C++ check of this condition in O(nlog(n)) time?

Question

Suppose you have a sorted vector {x_i}_i=1ⁿ whose elements are all positive and contain no tie (=no two elements in this vector are the same).

I'm looking for the smartest way to check that:

2x_i - x_j - x_k != 0 for all 1 <= i != j != k <= n.

I have a hunch that this could be done in time O(nlog n), or otherwise in better than naive time, perhaps using a strategy similar to what is developed in the answers to this question.

Recall that the entries of x are all positive and sorted so the entries of x_k+k_j are sorted as well.

P.S. Im looking for algorithmic/language agnostic ideas. The c++ tag is mainly there in case doing this requires taking advantage of some smart caching strategy.

Edit:

@liori makes a good point below, that finding the pair (j,k) for a given i is O(n), using an algorithm similar to what is done in the last iteration of this answer to a related question. The issue here is IMO whether it is possible to combine these many O(n) steps more efficiently than naively. For example, we can find the pair (j,k) for a given index i in time O(n). But do we need to consider again all the the entries j'<=j and k'<=k as candidates for the following index i'=i+1? Does these savings somehow add up?

Answer 1

Note that "sorted" doesn't help you, since comparison-based sorting can sort any list of n numbers in O(n log n) time.

I can't quite prove 3SUM-completeness for this problem, but this paper by Jeff Erickson proves that, in a restricted model of computation, no subquadratic algorithm for your problem exists. This is not quite an impossibility proof, but the model of computation Erickson uses allows all of the reasonable tricks I can think of.

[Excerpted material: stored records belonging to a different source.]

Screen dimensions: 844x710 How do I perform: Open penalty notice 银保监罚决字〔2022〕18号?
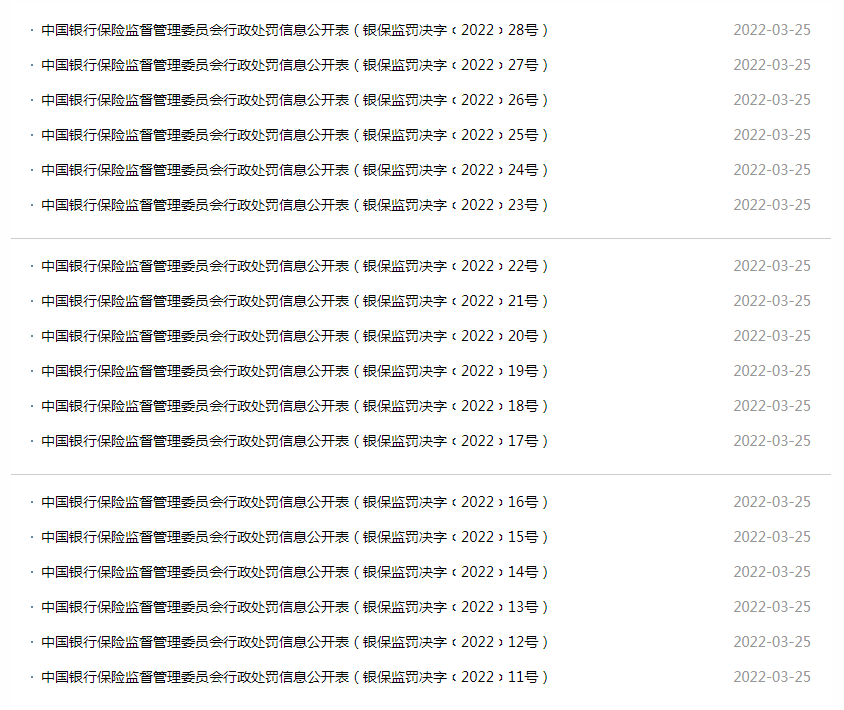(294, 406)
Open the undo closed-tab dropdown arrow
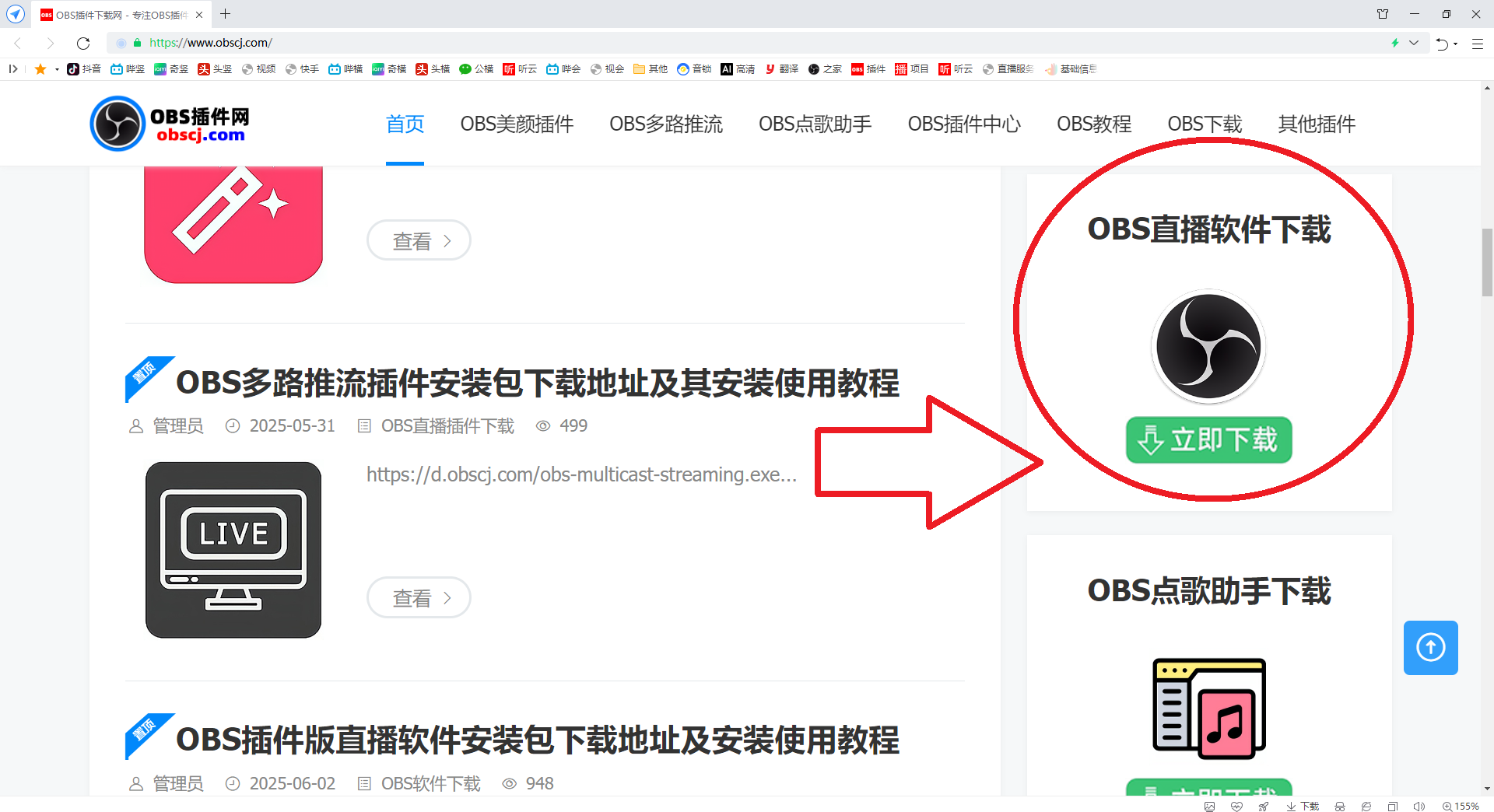The height and width of the screenshot is (812, 1494). pyautogui.click(x=1456, y=44)
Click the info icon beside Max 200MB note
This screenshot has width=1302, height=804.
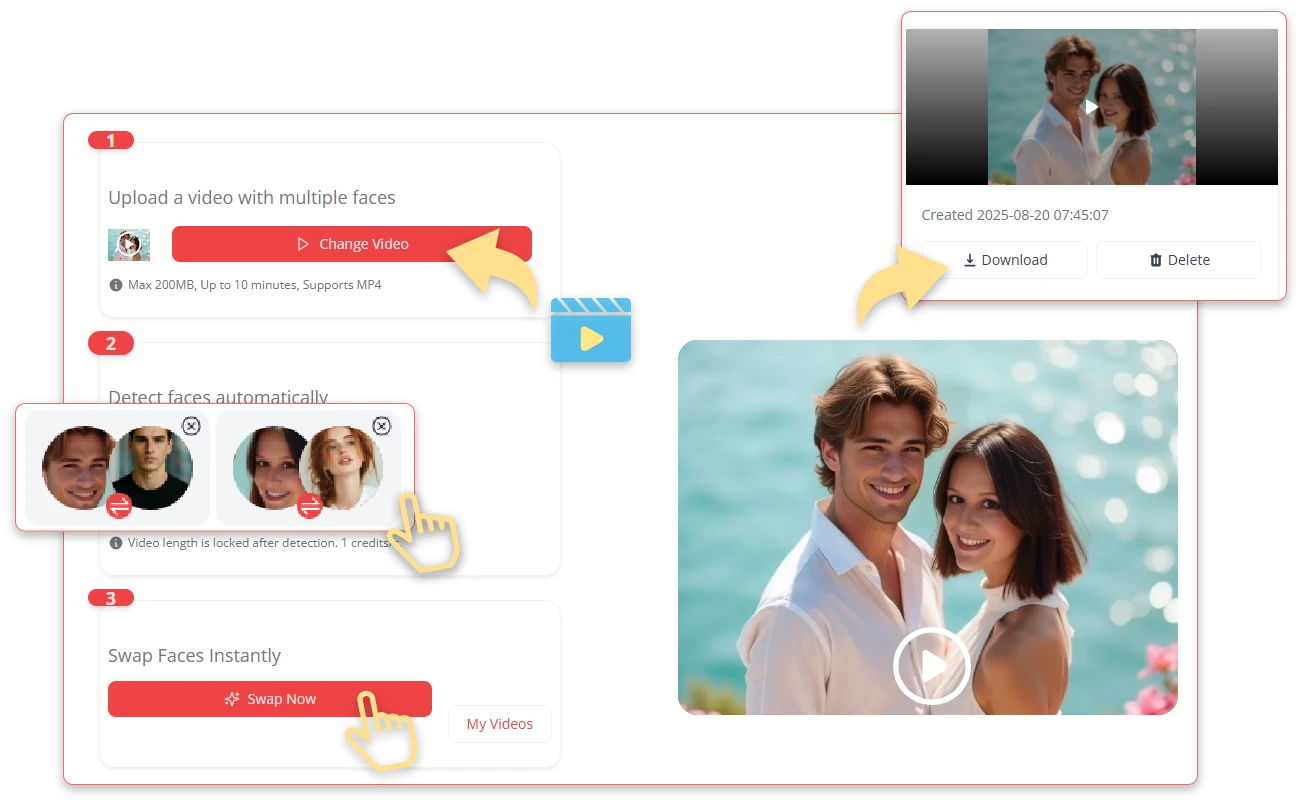pyautogui.click(x=116, y=285)
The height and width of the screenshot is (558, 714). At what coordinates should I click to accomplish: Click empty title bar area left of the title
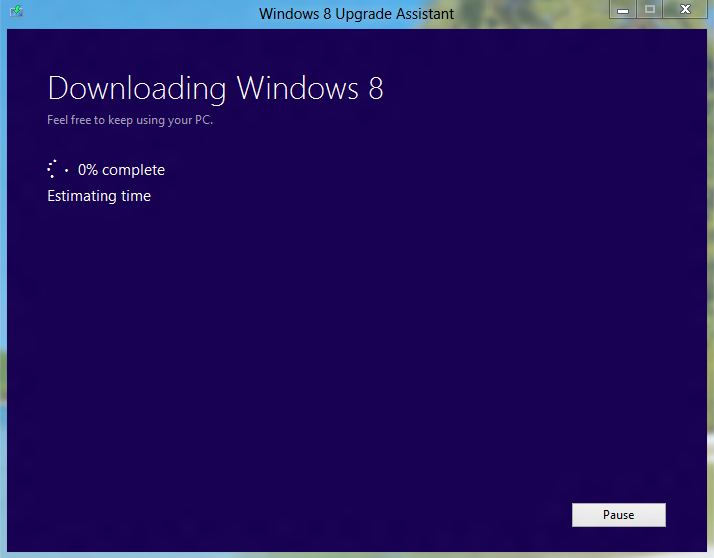click(x=140, y=13)
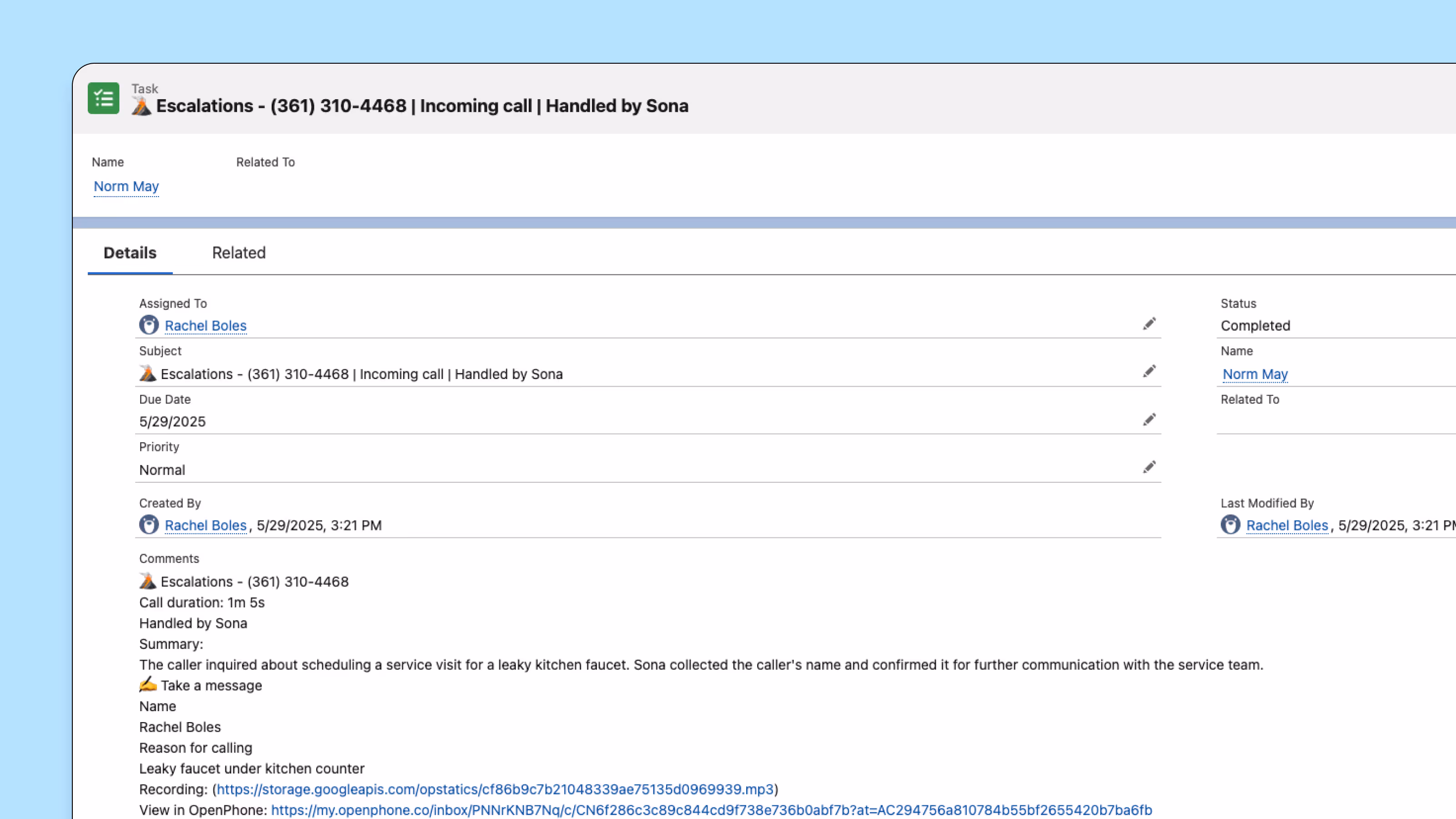Select the Details tab
The image size is (1456, 819).
130,253
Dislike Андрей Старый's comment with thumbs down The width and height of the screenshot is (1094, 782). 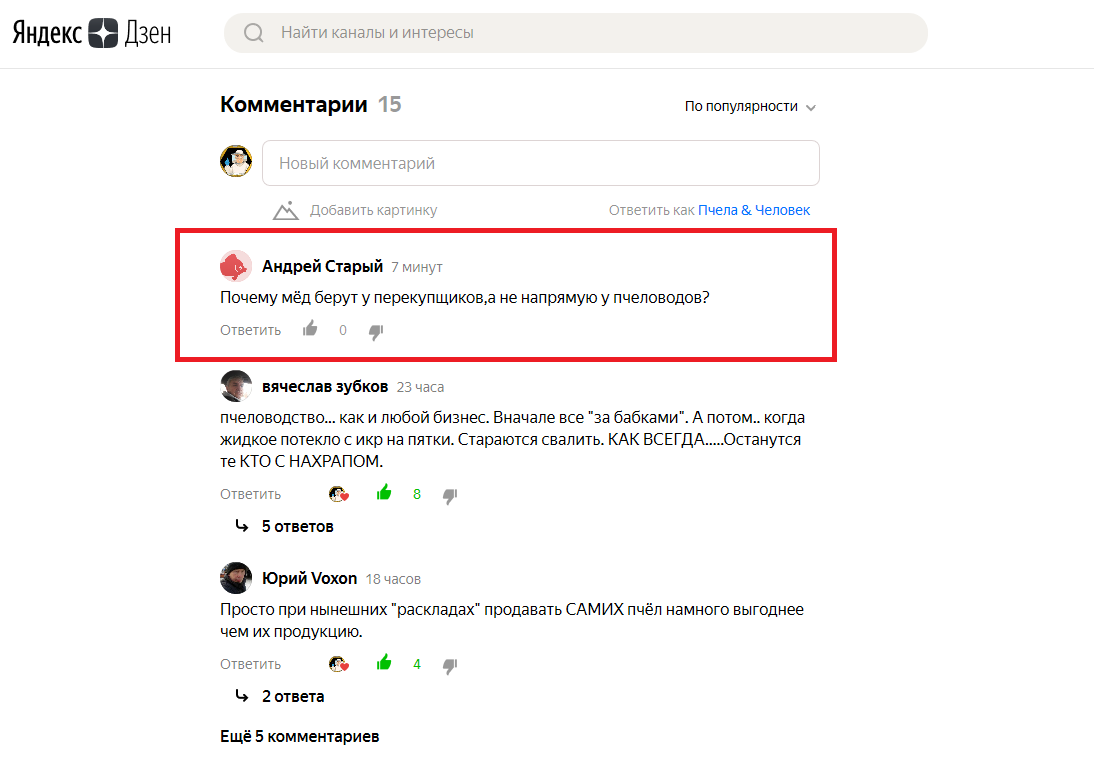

In particular, I doubt that anyone on this site is going to come up with an O(n log n) algorithm for your problem in the near future.

It may interest you that, in some models of computation permitting limited parallelism, there exists a subquadratic algorithm for 3SUM. I believe that this paper by Baran, Demaine, and Patrascu was the first to show this.

Answer 2

Quadratic time is possible with an algorithm as follows:

For every i∈{1, …, N}:

1. Let j=i-1, k=i+1.
2. If j<1 or k>N, stop.
3. Compute d=(x_i - x_j) - (x_k - x_i)
4. If d=0, stop.
5. If d<0, j--.
6. If d>0, k++.
7. Repeat from step 2.

This algorithm uses the fact that x_i must have a value that is equally as far from x_j (the x_i - x_j expression) as it is from x_k (x_k - x_i). Also, given the vector is sorted, the differences increase with increase in difference between indices.